Instruction —
Copy the listing below, replacing every occurrence of "At what coordinates should I click to accomplish" with "Which point should I click to accomplish" and leaving everything else unchanged.

Material for the task —
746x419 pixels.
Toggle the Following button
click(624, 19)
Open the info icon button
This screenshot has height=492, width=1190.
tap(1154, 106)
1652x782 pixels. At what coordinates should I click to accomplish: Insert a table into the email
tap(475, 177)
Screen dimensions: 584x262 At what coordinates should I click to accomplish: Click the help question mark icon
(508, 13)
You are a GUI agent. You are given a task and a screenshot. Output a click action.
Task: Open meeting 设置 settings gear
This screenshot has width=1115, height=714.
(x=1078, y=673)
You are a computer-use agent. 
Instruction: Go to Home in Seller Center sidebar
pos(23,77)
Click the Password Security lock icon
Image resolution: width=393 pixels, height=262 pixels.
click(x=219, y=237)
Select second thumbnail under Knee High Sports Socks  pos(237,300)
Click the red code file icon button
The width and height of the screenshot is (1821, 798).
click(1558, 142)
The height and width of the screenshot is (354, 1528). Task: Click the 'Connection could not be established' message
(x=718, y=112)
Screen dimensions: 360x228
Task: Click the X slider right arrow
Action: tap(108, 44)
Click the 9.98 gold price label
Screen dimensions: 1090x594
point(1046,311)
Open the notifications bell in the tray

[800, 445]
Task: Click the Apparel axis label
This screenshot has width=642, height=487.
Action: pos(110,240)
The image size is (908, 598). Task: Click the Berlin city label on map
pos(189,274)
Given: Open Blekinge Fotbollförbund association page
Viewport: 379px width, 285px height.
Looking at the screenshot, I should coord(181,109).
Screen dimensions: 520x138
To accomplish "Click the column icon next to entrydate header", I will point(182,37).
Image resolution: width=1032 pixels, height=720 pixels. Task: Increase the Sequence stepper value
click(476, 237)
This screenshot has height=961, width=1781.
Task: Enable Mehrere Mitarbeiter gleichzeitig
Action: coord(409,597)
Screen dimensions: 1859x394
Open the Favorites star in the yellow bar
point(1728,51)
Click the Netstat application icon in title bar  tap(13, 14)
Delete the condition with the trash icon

Solved exercise —
746x419 pixels.
Toggle the Following button
click(624, 19)
Open the info icon button
This screenshot has height=492, width=1190.
tap(1154, 106)
1652x782 pixels. Which point should I click to accomplish: Insert a table into the email
tap(475, 177)
Screen dimensions: 584x262 Which point should I click to accomplish: Click the help question mark icon
(508, 13)
You are a GUI agent. You are given a task and a screenshot. Output a click action.
Task: Open meeting 设置 settings gear
This screenshot has width=1115, height=714.
(x=1078, y=673)
You are a computer-use agent. 
Instruction: Go to Home in Seller Center sidebar
pos(23,77)
Click the Password Security lock icon
Image resolution: width=393 pixels, height=262 pixels.
click(x=219, y=237)
Select second thumbnail under Knee High Sports Socks  pos(237,300)
Click the red code file icon button
The width and height of the screenshot is (1821, 798).
click(1558, 142)
The height and width of the screenshot is (354, 1528). Task: Click the 'Connection could not be established' message
(x=718, y=112)
Screen dimensions: 360x228
Task: Click the X slider right arrow
Action: tap(108, 44)
Click the 9.98 gold price label
Screen dimensions: 1090x594
point(1046,311)
Open the notifications bell in the tray

[800, 445]
Task: Click the Apparel axis label
This screenshot has width=642, height=487.
Action: pos(110,240)
The image size is (908, 598). Task: Click the Berlin city label on map
pos(189,274)
Given: Open Blekinge Fotbollförbund association page
Viewport: 379px width, 285px height.
Looking at the screenshot, I should coord(181,109).
Screen dimensions: 520x138
To accomplish "Click the column icon next to entrydate header", I will point(182,37).
Image resolution: width=1032 pixels, height=720 pixels. Task: Increase the Sequence stepper value
click(476, 237)
This screenshot has height=961, width=1781.
Task: Enable Mehrere Mitarbeiter gleichzeitig
Action: coord(409,597)
Screen dimensions: 1859x394
Open the Favorites star in the yellow bar
point(1728,51)
Click the Netstat application icon in title bar  tap(13, 14)
Delete the condition with the trash icon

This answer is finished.